Start of Records
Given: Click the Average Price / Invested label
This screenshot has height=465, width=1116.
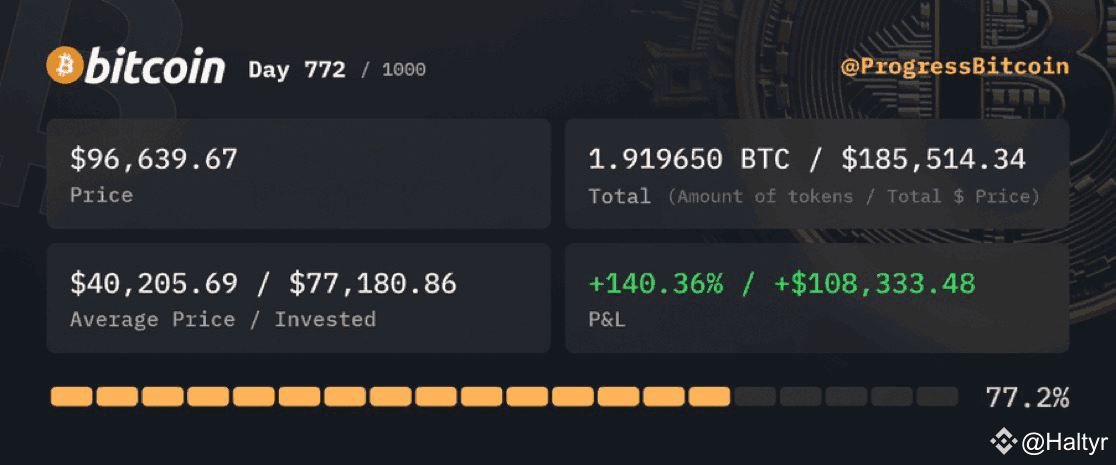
End of Records
Start of Records
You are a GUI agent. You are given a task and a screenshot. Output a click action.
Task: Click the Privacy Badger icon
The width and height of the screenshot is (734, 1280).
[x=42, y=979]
End of Records
Start of Records
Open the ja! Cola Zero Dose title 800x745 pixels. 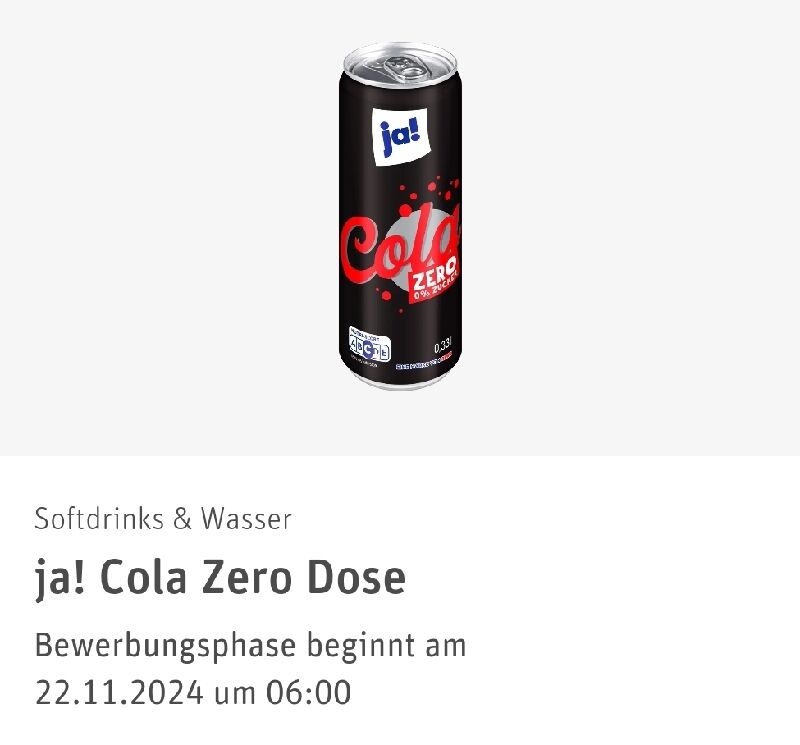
End of Records
## Your task:
Copy only this part of the entries above: the line with "Given: Click the", the line with "This screenshot has height=465, width=1116.", and the lines between, all exactly as written.

## Finished task:
Given: Click the Average Price / Invested label
This screenshot has height=465, width=1116.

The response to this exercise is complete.